Andrei tornó la cajita con cuidado y descubrió asombrado que se trataba de un receptor de radio.

— ¡Qué maravilla! — musitó —. ¿Con sintonía automática?

— ¡Y qué sé yo! — Le quitó el receptor, se oyó un ruido ronco, el chasquido de una descarga y un zumbido monótono —. No funciona. ¿Qué, nunca has visto uno así?

Andrei negó con la cabeza.

— En general, no debe funcionar — explicó —. Aquí sólo hay una estación de radio, y transmite directamente a la red urbana.
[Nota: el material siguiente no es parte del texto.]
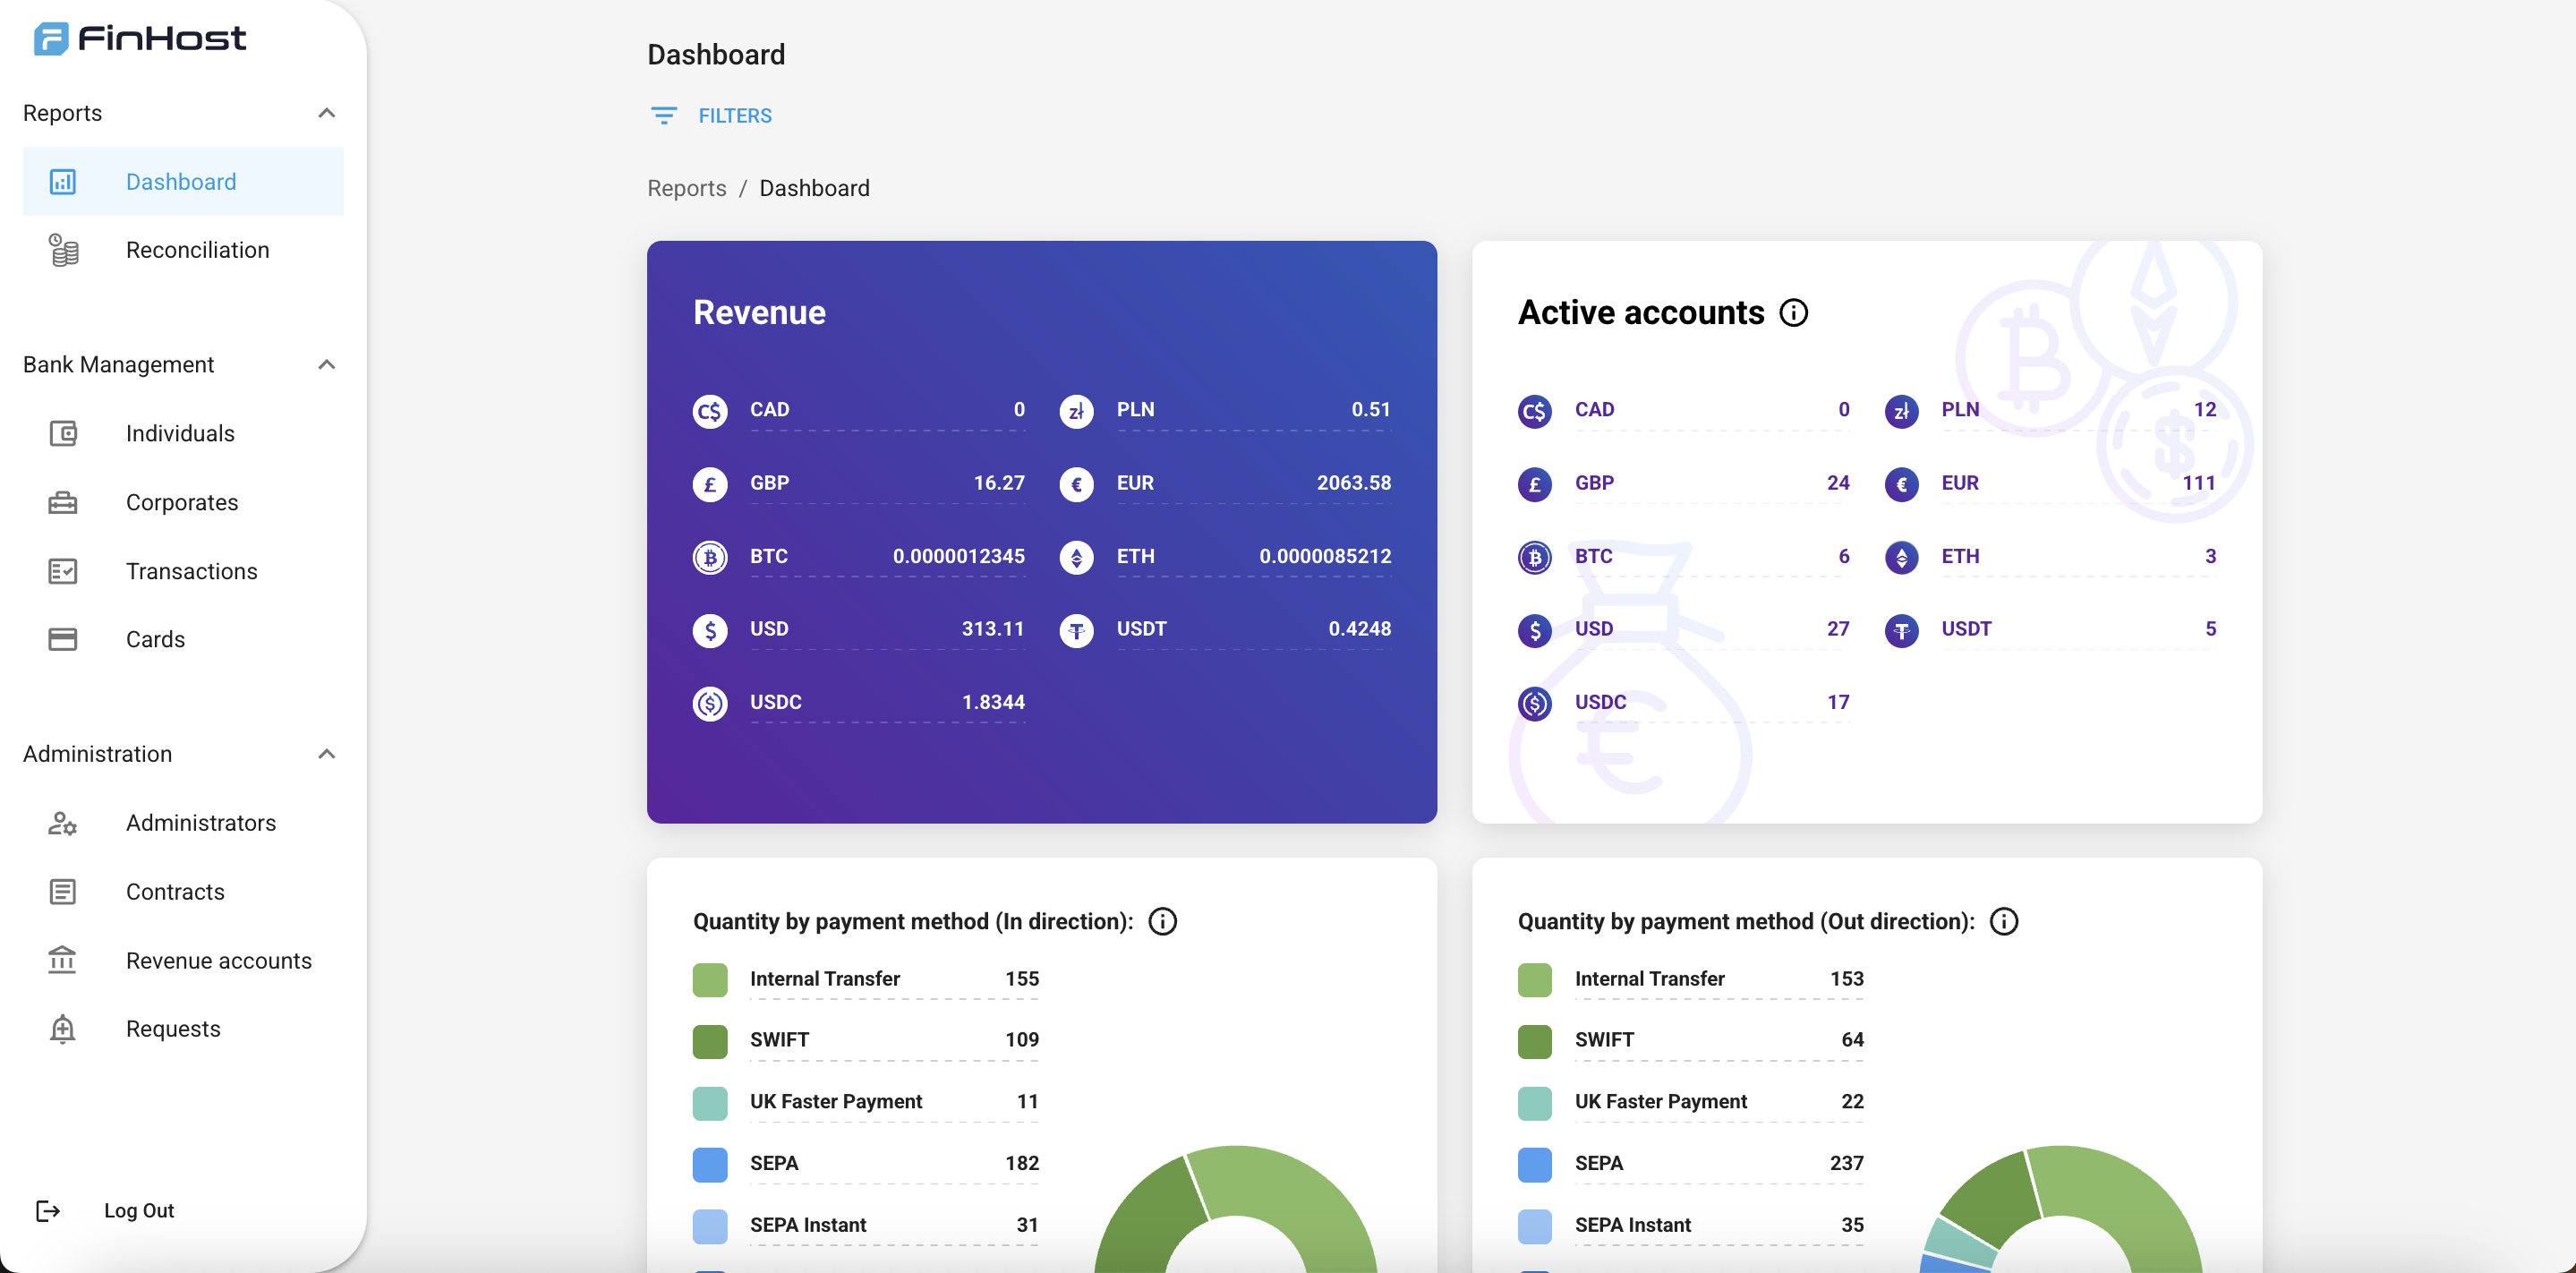Collapse the Reports section
Viewport: 2576px width, 1273px height.
pos(326,113)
— ¡Dios mío! ¿Y qué puede hacer uno en este sitio? Tampoco hay caja tonta…

— ¿Caja tonta?

— La tele… ¡La te-ve!

— Ah, no creo que lo tengan planificado para un futuro próximo.

— ¡Qué aburrimiento!

— Puedes conseguir un fonógrafo — propuso Andrei, avergonzado: en realidad, qué mundo era aquél, sin radio, sin televisión, sin cine…

— ¿Fonógrafo? ¿Y qué es eso?

— ¿No sabes qué es un fonógrafo? — se asombró Andrei —. Pues un gramófono. Pones un disco…

— Ah, un tocadiscos… — dijo Selma, sin el menor entusiasmo —. ¿Y hay grabadoras?

— Vaya pregunta. ¿Qué crees que soy, un vendedor de equipos eléctricos?